Yubico generally recommends to generate a passkey on a YubiKey as it enables passwordless login, and removes the need to utilize a passkey

  1. Follow the steps below
  1. Clone the repository
git clone https://github.com/YubicoLabs/secure-software-supply-chain-guide.git
  1. Navigate to the scripts folder
cd secure-software-supply-chain-guide/scripts
  1. Run the command
caution

Note that the script below will create an SSH key that will be used for BOTH authentication and signing

# Replace my_email@test.com with your email address

./Bootstrap_ssh.sh my_email@test.com
# Follow along with the steps presented by the terminal prompts

Account protection

For the developer persona, there are two cases of account protection. The first relates to authentication from the browser; a developer may be looking to view their repository from the web, or may be conducting a browser based authentication flow opened from a native or CLI based application.

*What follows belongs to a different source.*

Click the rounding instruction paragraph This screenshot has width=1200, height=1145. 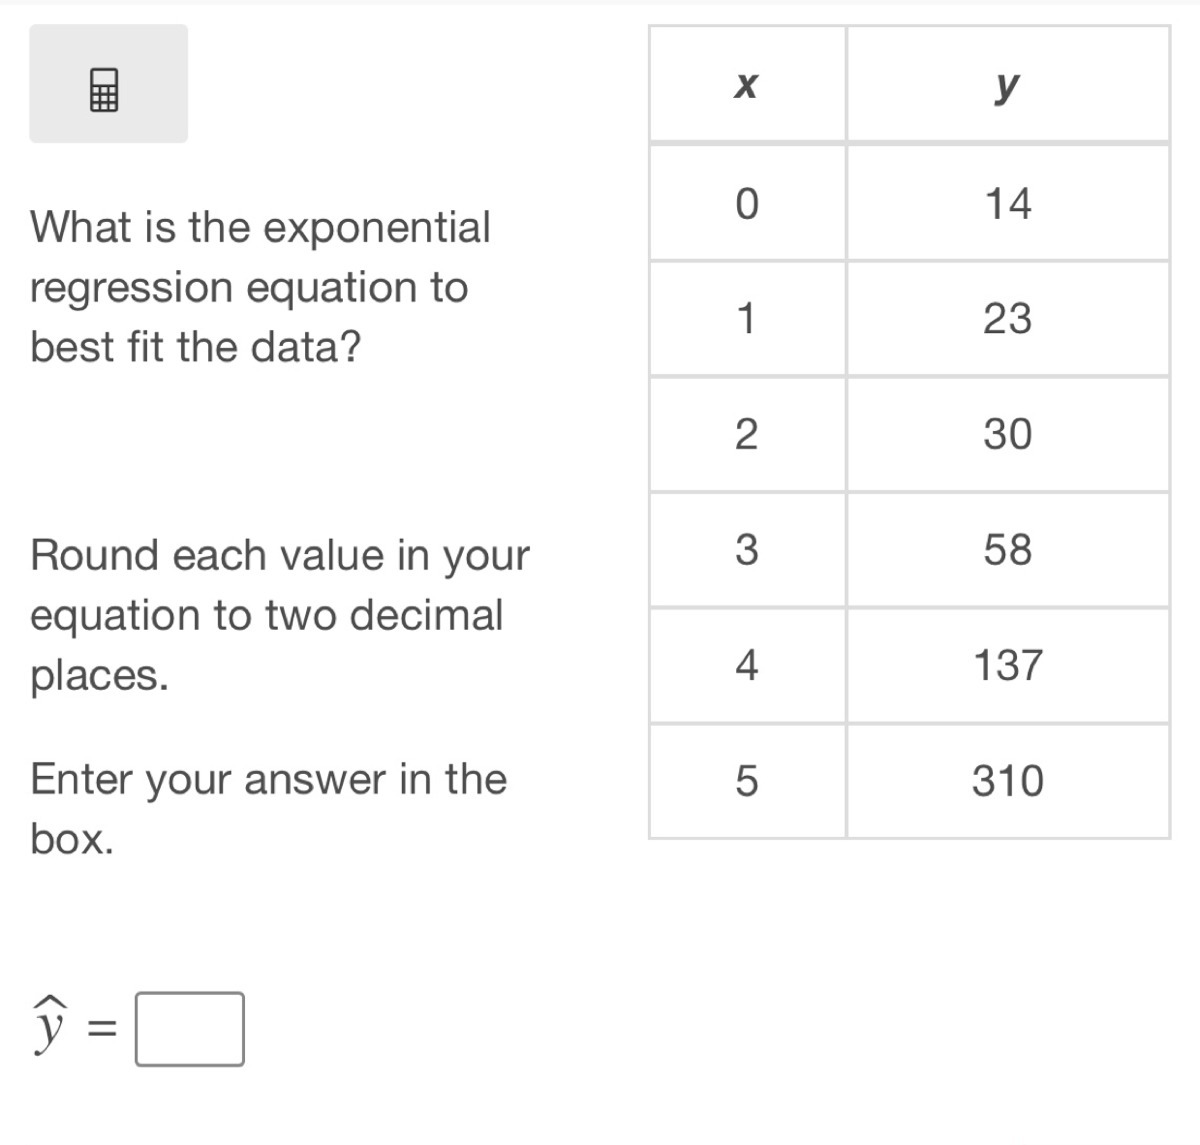click(x=280, y=615)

The second case is around git authentication from the CLI. While many of the primary source control providers come with a CLI tool that can leverage browser based authentication, your developers may be looking for a more seamless experience where they can rely on SSH based authentication, and not require the use of credentials stored in an accessible way on their machine.

Browser authentication

Browser based authentication is presented to the user when they attempt to access their account from the browser. The first step for a developer will be to add their security key to their account.

Security keys vs passkeys

GitHub allows you to leverage authentication through either a passkey or security key as 2FA. YubiKeys do support passkeys in the form of a device-bound discoverable credential. It's up to your security policy to decide which preference you have for your users, as YubiKeys will support both options.

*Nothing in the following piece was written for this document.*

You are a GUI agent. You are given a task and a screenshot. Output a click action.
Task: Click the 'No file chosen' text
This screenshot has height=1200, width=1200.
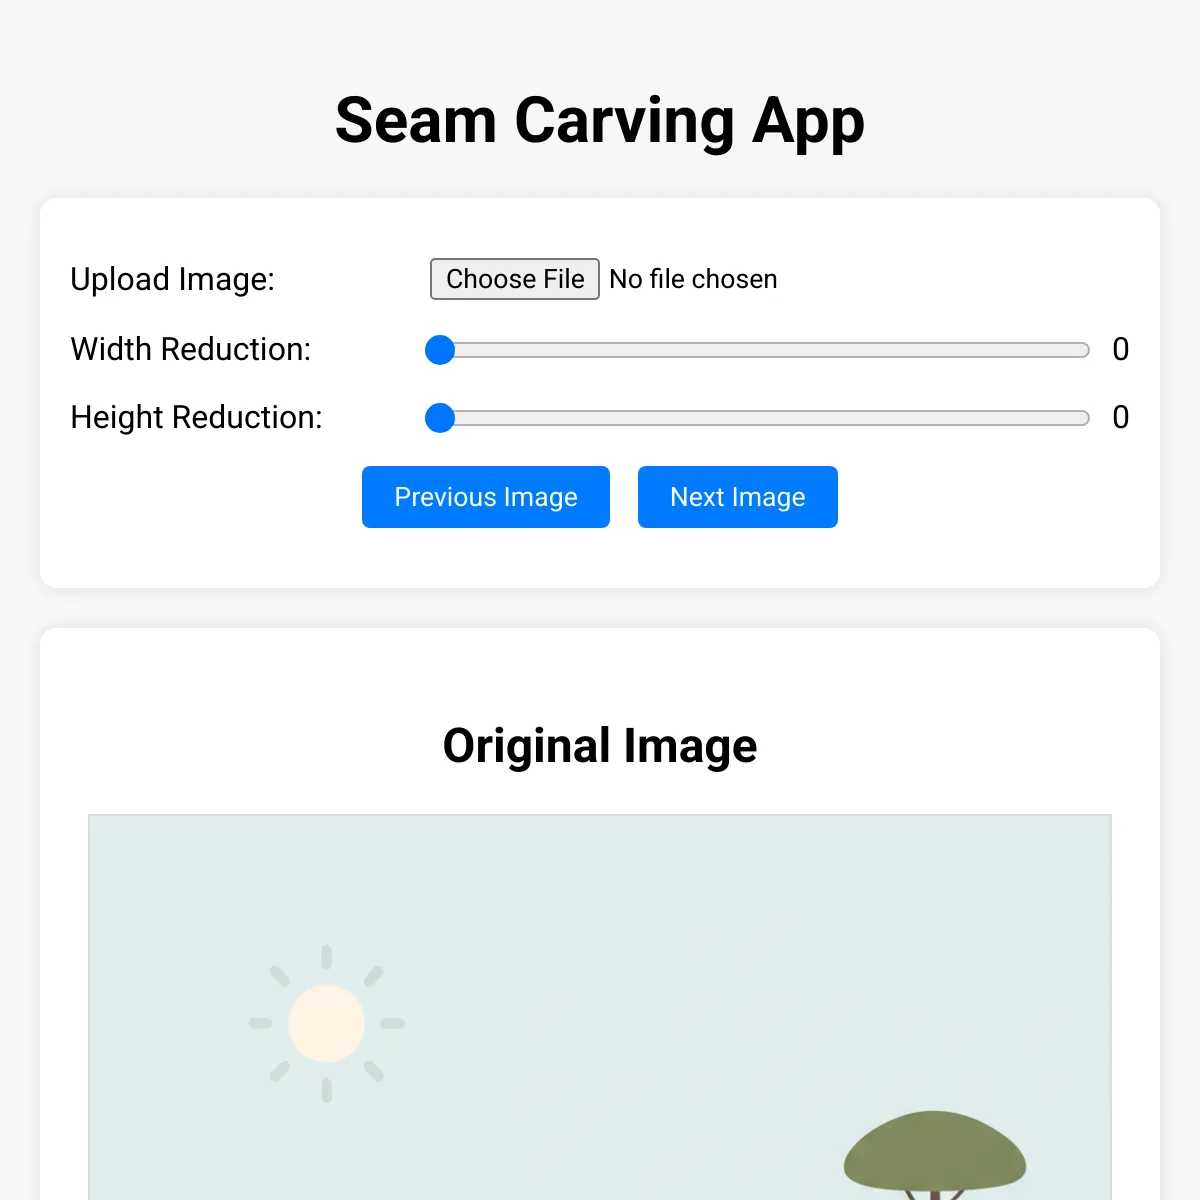coord(693,279)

Yubico generally recommends to generate a passkey on a YubiKey as it enables passwordless login, and removes the need to utilize a passkey

Once the security key is added, the user will then be prompted for it when they attempt to access their account.

SSH authentication

Traditionally a developer could save their account credentials to a local configuration file that could be used by git to authorize actions. This would have allowed a developer to bypass the entering of their credentials for every git operation. Well, at this point in the documentation, it should be understood that our goal is to prevent the use of phishable credentials, such as usernames and passwords, or long lived authorization tokens on the machine.

Locally storing credentials was such an issue that GitHub banned the use of passwords for git operations. While the GitHub/GitLab CLI tools, mobile apps, and personal access tokens can be used, there is a better way.

Git supports the ability to use public key based authentication through SSH; this feature is complimented by the YubiKey's ability to generate SSH keys and to authenticate with them. A benefit to using YubiKey backed SSH keys is the possession factor - an attacker would be unable to perform a git operation without possession of the YubiKey that holds the private key. Another benefit is the YubiKey presents minimal disruption to a developers workflow. If the YubiKey is already present on a user's machine, all they need to do is tap it, and enter a pin to authorize a request. This is more ideal than having to perform a full browser based authentication ceremony, finding your phone to perform authorization from an app, or replacing an expired access token.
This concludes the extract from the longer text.